Let's say you have a ten frame animation for an attack. You can could set the icon_state to the animation and watch it play from a random state. Or, you could use flick() to play it in order, but then you have another issue. What happens if the attack is interrupted at frame five, or three, or shit, one?

There's actually another issue, one that I reported in the old bug reports forum quite a few years ago. flick() doesn't play animations to players that are not currently able to see it. Meaning that if I flick() a long animation of a girl dancing, someone who's walking around, and walks into view of the girl, will not see the dance.

Honestly, I just wanted to throw my rant out here because I'm starting to have troubles in animation again.
That's a pretty complicated issue, Hiro, but I can see how it's related to this.
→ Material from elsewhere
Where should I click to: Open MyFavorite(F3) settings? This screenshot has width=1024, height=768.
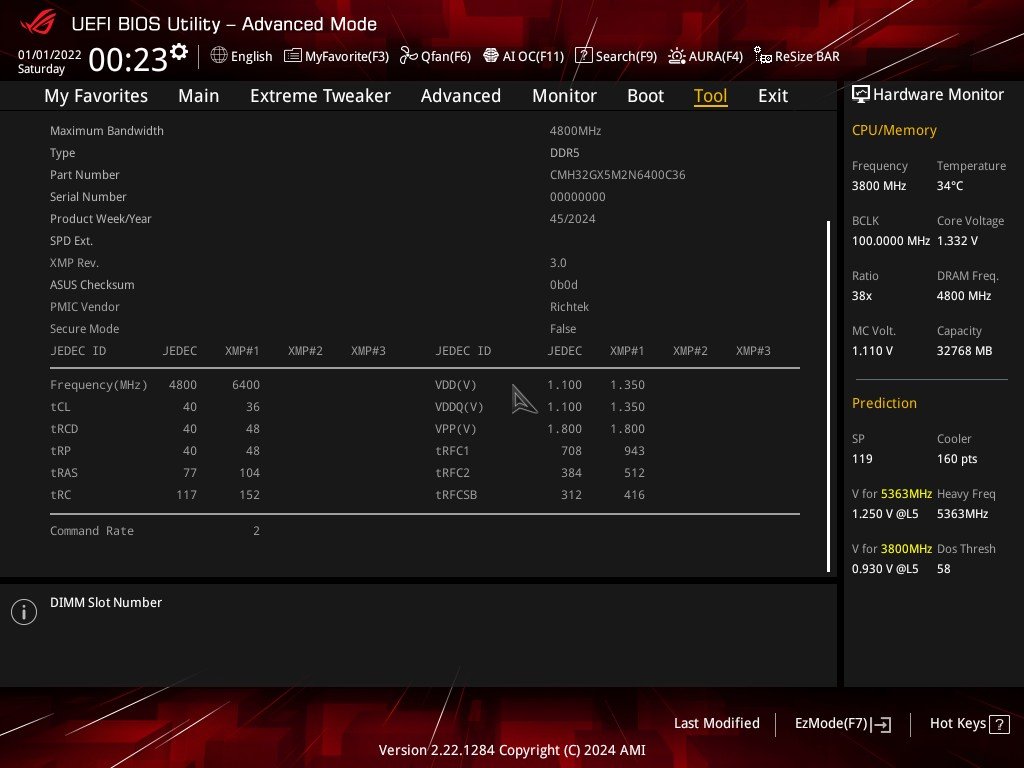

If you broke the problem down to its core components you'd probably have to: 1) Begin flick() at any frame of an animation 2) Have the server be aware what frame flick() is at for every animation going on and 3) Inform new clients which frame of flick() the animation is at then begin flick() on their end.

Seems like a simple thing to add once this feature is in. All the server would have to do is keep track of flick() animations then make use of this feature any time a client walks in view of a flick() animation already in progress.
It's always annoyed me. Having an eight frame animation for movement, there is no -good- way to use it. It starts on a random frame. If you try to flick() the movement, you have no way to stop the animation when you stop moving.